Todos los presidentes norteamericanos, excepto el primero, George Washington y los militares Zachary Taylor, Ulysses Grant y Eisenhower, han sido extraídos de una cantera integrada por vicepresidentes, gobernadores, representantes, senadores, secretarios de estado, jueces, comisionados, embajadores y otros altos cargos.

El sistema funciona como un juego político con cartas marcadas para asegurar que no haya sustos ni sobresaltos. Es cierto que en más de doscientos años ningún presidente norteamericano ha sido revocado ni destituido, aunque también lo es que ninguno llegó al poder desde la oposición ni por el entusiasmo popular. Tanto los que ganaron como los perdedores en las elecciones cuatrienales fueron productos de la misma eficiente y bien aceitada maquinaria electoral.

El presidente norteamericano es una criatura de probeta que se manufactura a partir de los retoños de las buenas familias, graduados en las mejores universidades e integrados al sistema que los entrena mediante la asignación de cargos políticos en los niveles locales y estatales, como gobernadores, representantes y/o senadores.

En el interior de la elite funciona un mecanismo de selección natural que escoge a los más aptos y en una lucha implacable que pone a prueba la ambición y la capacidad para cortejar al electorado, los lanza a la búsqueda de la presidencia.

De hecho, cuando acuden a las urnas los ciudadanos norteamericanos, optan por uno u otro de los dos candidatos que la elite ha elegido. Unos pocos en las convenciones de los partidos eligen, el pueblo ratifica esa elección.

Naturalmente, el sistema funciona más eficientemente en la medida en que las reglas son cabalmente observadas y se desploma cuando son alteradas mediante violaciones, trampas o fraudes.

En el sistema electoral norteamericano, que con ligeros retoques es el mismo que rige en todos los países, esta diseñado de modo que ofrece la ilusión, en el fondo fraudulenta, que hacer creer a las masas que ellas son las protagonistas del proceso, cuando en realidad son extras y figurantes que adornan y rellenan.

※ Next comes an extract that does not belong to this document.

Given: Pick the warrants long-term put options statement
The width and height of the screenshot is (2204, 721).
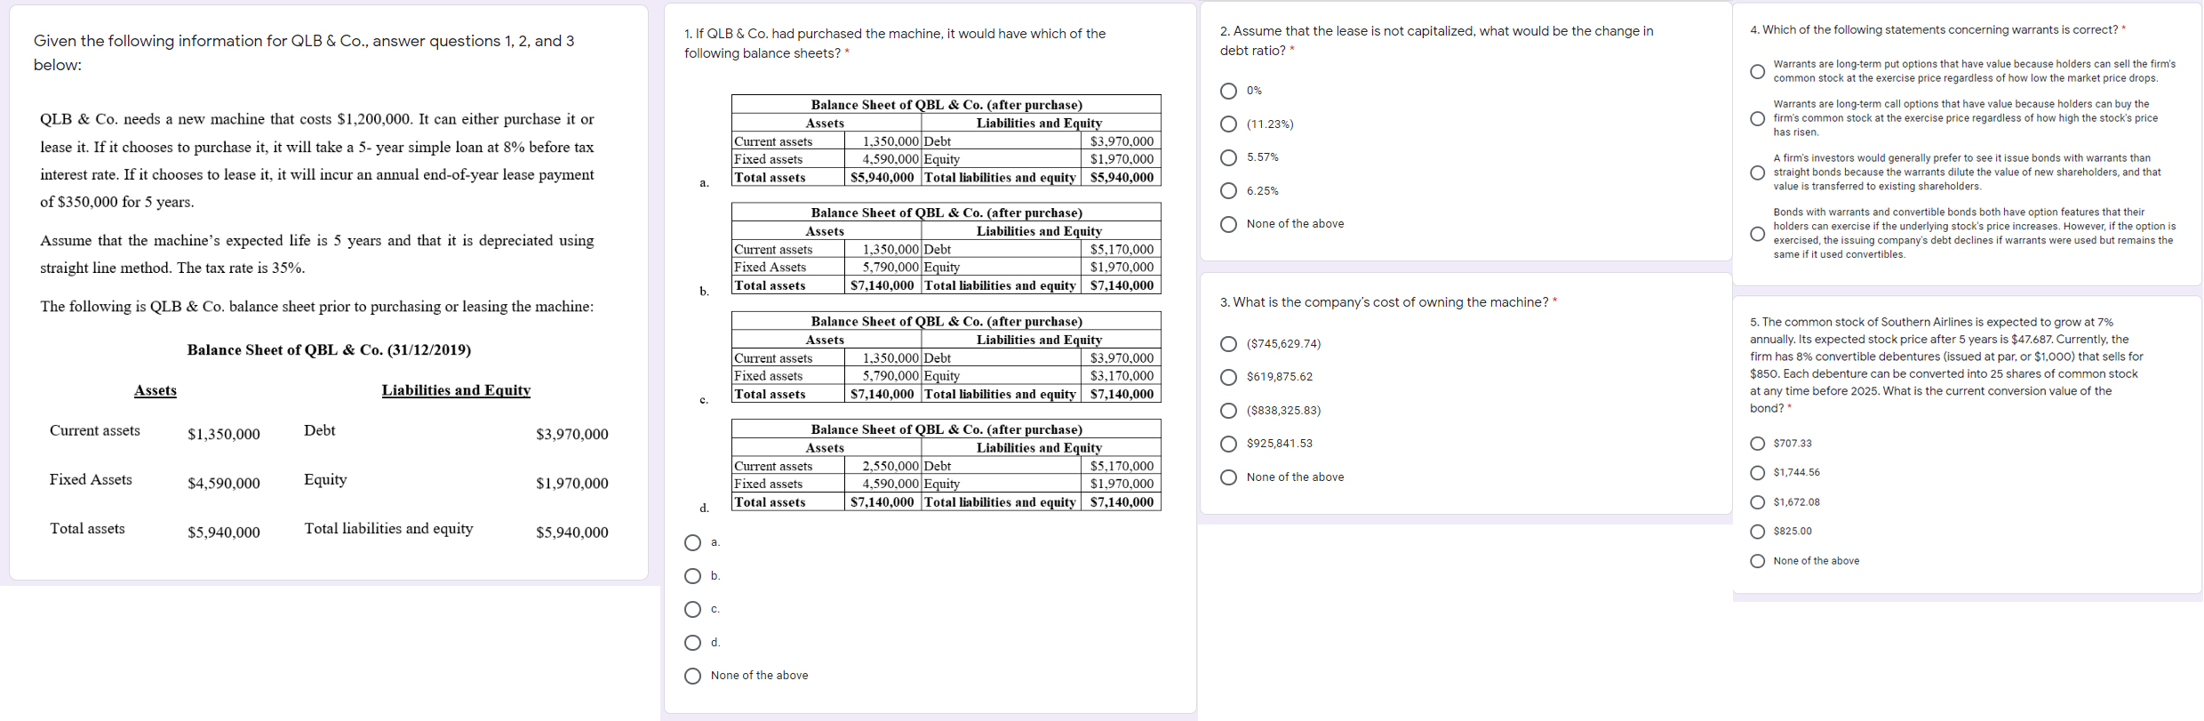Looking at the screenshot, I should tap(1758, 71).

Ese proceso político, destinado a preservar el sistema y la hegemonía de la elite, hace innecesarias y antipáticas las trampas y fraudes destinados a beneficiar a un individuo, sector o partido. Un presidente norteamericano, lo mismo que uno francés, español o británico, no representa a un segmento de la clase dominante, sino a la clase en su conjunto.

Hubo un caso en que el status quo se alteró de modo tan dramático que puso en peligro el sistema, fue el momento en que al espiar de modo grotesco a sus adversarios demócratas, Nixon violó de modo inaceptable las reglas. El establishment, del que la prensa es una pieza clave, reaccionó como correspondía y para preservar el sistema lo hechó a él. Esa es también la culpa de Bush.

La democracia al estilo americano recuerda al mono que dentro de la jaula puede realizar todas las piruetas, incluso las más atrevidas, menos intentar salir de la jaula.

No se trata de que el sistema de democracia electoral sea malo, sino de que no es popular. El pueblo no interviene en la selección de los candidatos y carece de capacidad para revocar a los electos.

Es pura aritmética. Sume usted a los vicepresidentes, representantes, senadores, gobernadores, alcaldes y fiscales, que es el baúl de los milagros de donde el sistema extrae a los presidentes, añada a ellos el segundo escalón, formado por la alta burocracia estatal, partidista, académica e incluso intelectual, que sostiene, asesora y asiste a la elite en su labor y agregue a los aparachits, a los tanques pensantes y a los guardianes de la fe y, si lo prefiere, incluya a los aduladores y bufones y confirmará el tamaño de la clase política norteamericana, para todo eso bastan cuatro dígitos.

Las elecciones en Estados Unidos ya se efectuaron y la elite eligió, Bush y Kerry son sus criaturas. En noviembre el pueblo americano, ratificó esa decisión y la elite hará como que la acata. Habrá mimos para el ganador y el perdedor pasará al olvido y... todos contentos.

Una vez más el sistema, dotado de capacidad para autosustentarse habrá prevalecido.